==== SUPPLIED INFORMATION

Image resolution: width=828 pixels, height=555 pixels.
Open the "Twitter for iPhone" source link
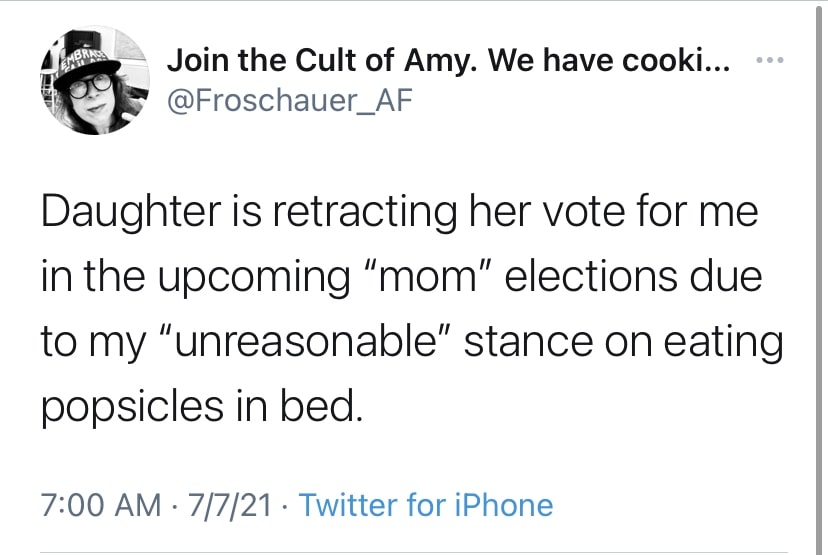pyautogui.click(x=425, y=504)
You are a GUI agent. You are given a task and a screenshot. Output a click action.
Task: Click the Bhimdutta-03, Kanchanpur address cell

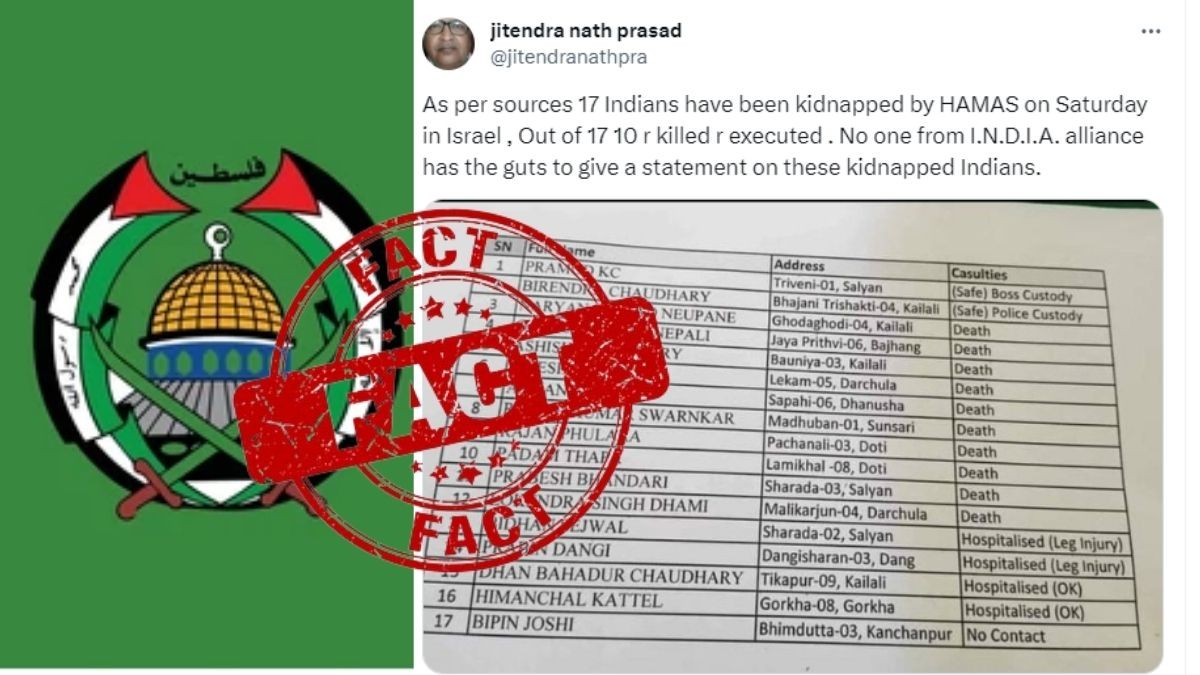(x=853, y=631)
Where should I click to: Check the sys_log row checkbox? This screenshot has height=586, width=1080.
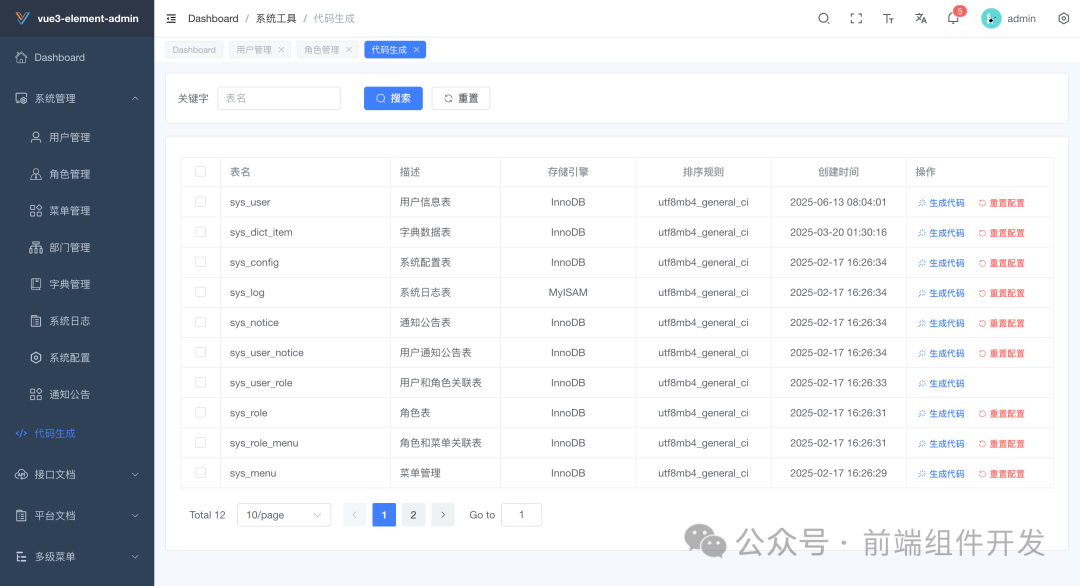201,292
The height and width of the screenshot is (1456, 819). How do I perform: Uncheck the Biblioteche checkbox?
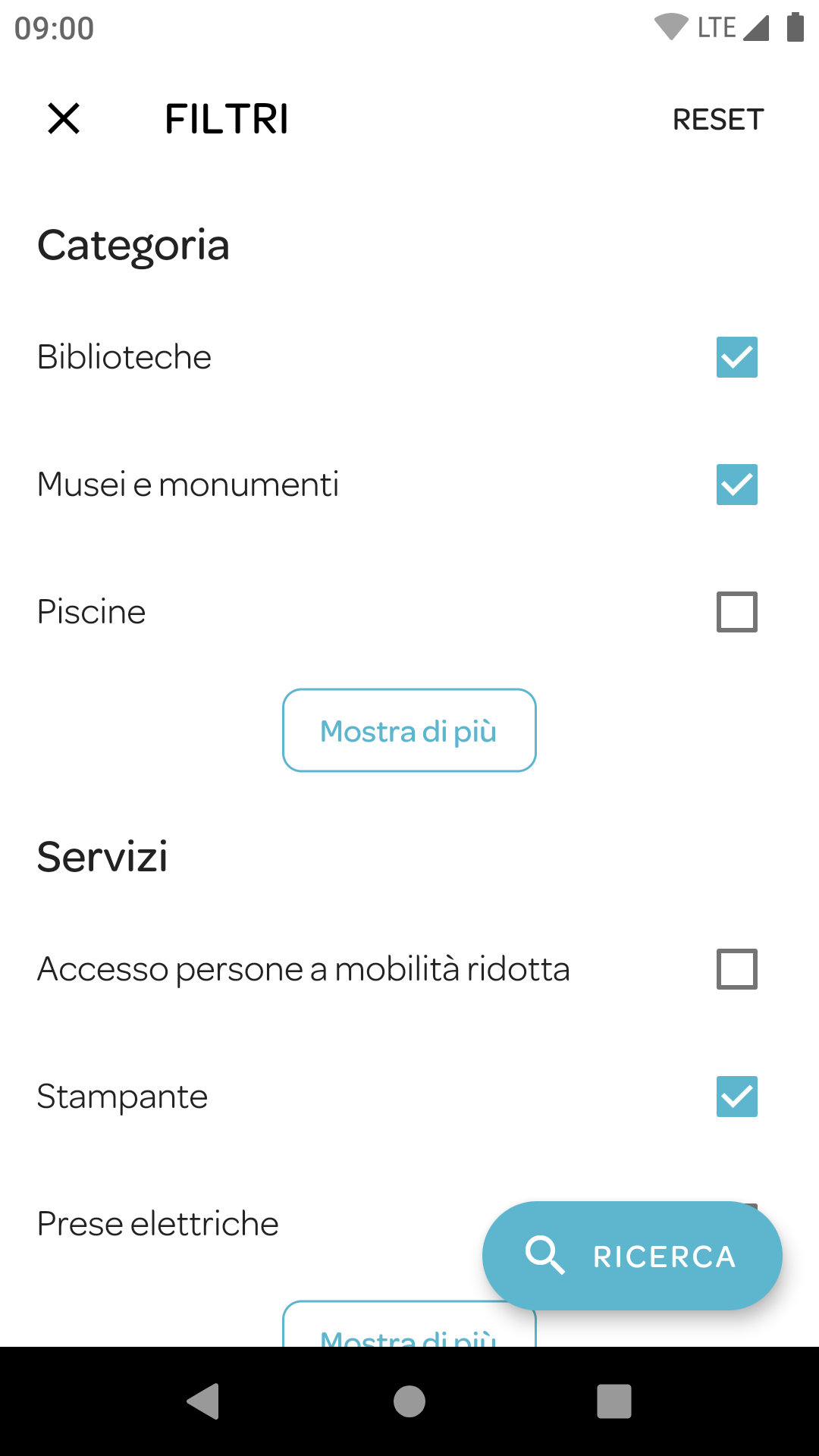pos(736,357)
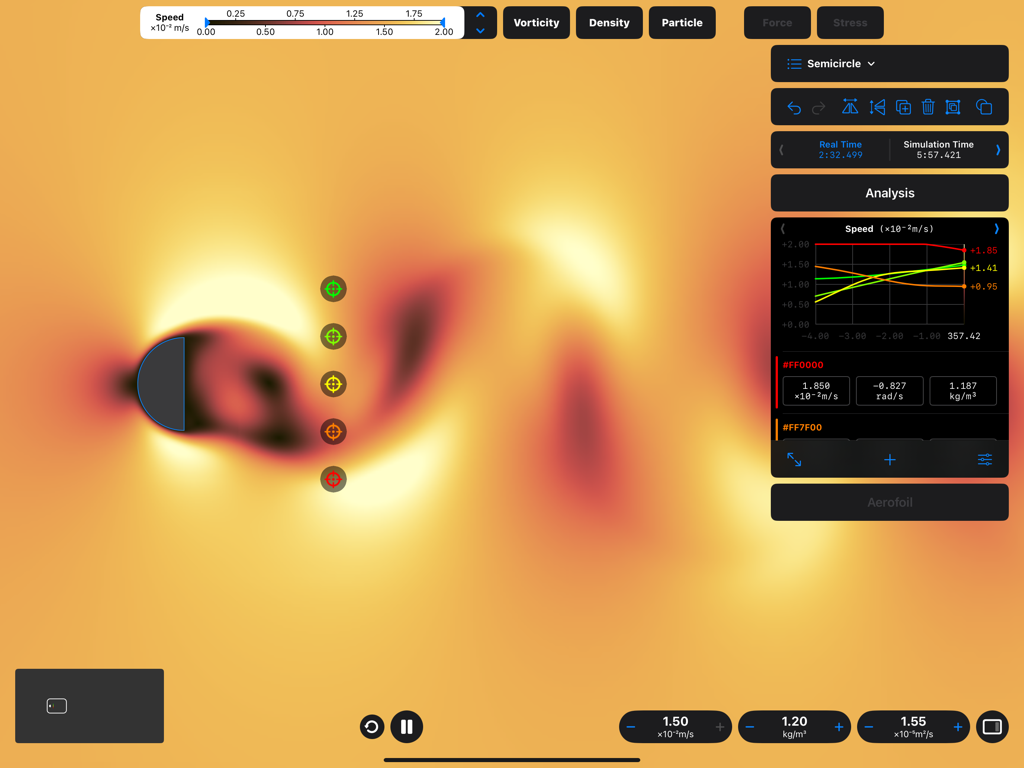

========

* TASK INSTRUCTIONS
Each entry above should come back word for word, and no picture should come with it.

* ANSWER SPACE
Image resolution: width=828 pixels, height=555 pixels.
Open the "Twitter for iPhone" source link
pyautogui.click(x=425, y=504)
You are a GUI agent. You are given a task and a screenshot. Output a click action.
Task: Click the Bhimdutta-03, Kanchanpur address cell

(x=853, y=631)
Where should I click to: Check the sys_log row checkbox? This screenshot has height=586, width=1080.
201,292
The height and width of the screenshot is (1456, 819). How do I perform: Uncheck the Biblioteche checkbox?
pos(736,357)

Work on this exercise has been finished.